La teoría cartesiana del conocimiento
La teoría del conocimiento de Descartes, en su primera formulación, se construye a partir de una convicción fundamental: la unidad del saber. Para él, todas las ciencias particulares no son más que aplicaciones diversas de una misma sabiduría universal, que permanece idéntica en su estructura, aunque se proyecte sobre objetos distintos. Así como la luz del sol ilumina por igual cualquier cosa sobre la que incide, la razón humana puede aplicar sus principios a cualquier campo del conocimiento. Esta idea aparece ya en sus primeras obras, como las Reglas para la dirección del espíritu, donde plantea que la razón, bien dirigida, es capaz de alcanzar verdades firmes y evidentes sin necesidad de recurrir a la autoridad, la tradición o los sentidos, que son fuente de error. Lo decisivo es seguir un método riguroso que garantice que no tomemos nunca lo falso por verdadero.
Este método, que tiene como modelo las matemáticas y la geometría, se fundamenta en la idea de que el conocimiento solo es válido cuando se pliega a la estructura del pensamiento racional. Las cosas que percibimos solo son verdaderas en la medida en que pueden ser reconstruidas racionalmente por el sujeto. Esta concepción implica una visión representacional del conocimiento, en la que el objeto es entendido como aquello que puede ser captado por el sujeto mediante una representación clara y ordenada. No se conoce una cosa por estar frente a ella, sino por poder construir un concepto racional de ella. Esta exigencia se traduce también en la distinción entre propiedades primarias y secundarias: solo las propiedades matemáticamente formulables (como la extensión, el número, la figura o el movimiento) son objetivas; en cambio, las cualidades sensibles (como el color, el sabor o el olor) dependen del sujeto y no ofrecen conocimiento seguro.
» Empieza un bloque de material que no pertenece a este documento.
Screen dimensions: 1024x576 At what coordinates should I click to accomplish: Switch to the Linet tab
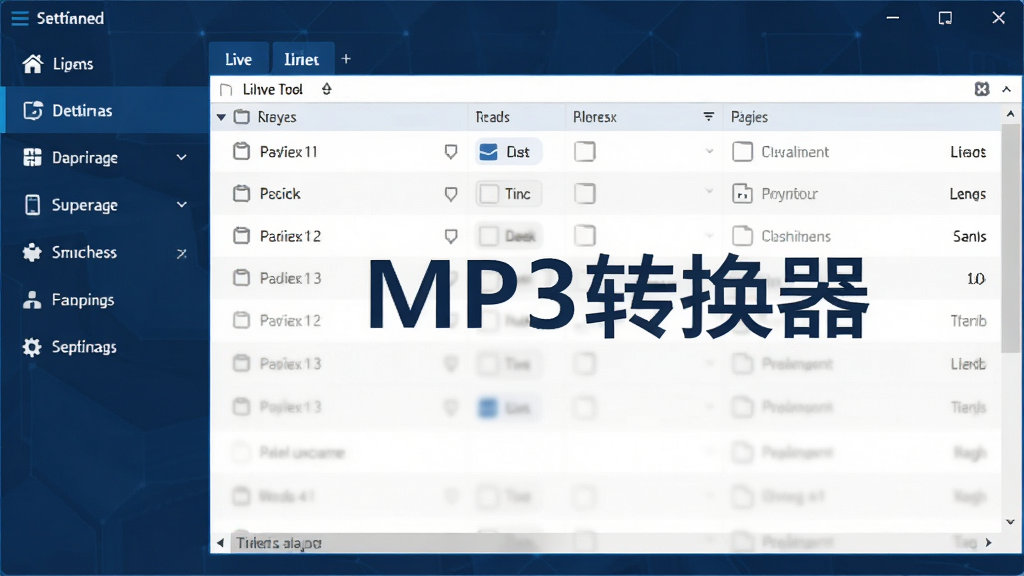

La certeza que proporciona su método, según Descartes, no se reduce a alcanzar la verdad, sino que exige también el reconocimiento subjetivo de que esa verdad no puede ser puesta en duda. Solo aquello que es evidente, claro y distinto, puede considerarse absolutamente verdadero. Por eso no hay para él grados de verdad: una proposición es o bien cierta de forma indudable, o bien falsa. Esta concepción se vincula con su ideal de una mathesis universalis, es decir, una ciencia general que pueda aplicarse a todos los objetos del saber, gracias al orden, la medida y la deducción. Las matemáticas se convierten así en el paradigma del conocimiento, y el pensamiento humano se eleva a una especie de saber divino, capaz de descubrir el orden racional que estructura la realidad.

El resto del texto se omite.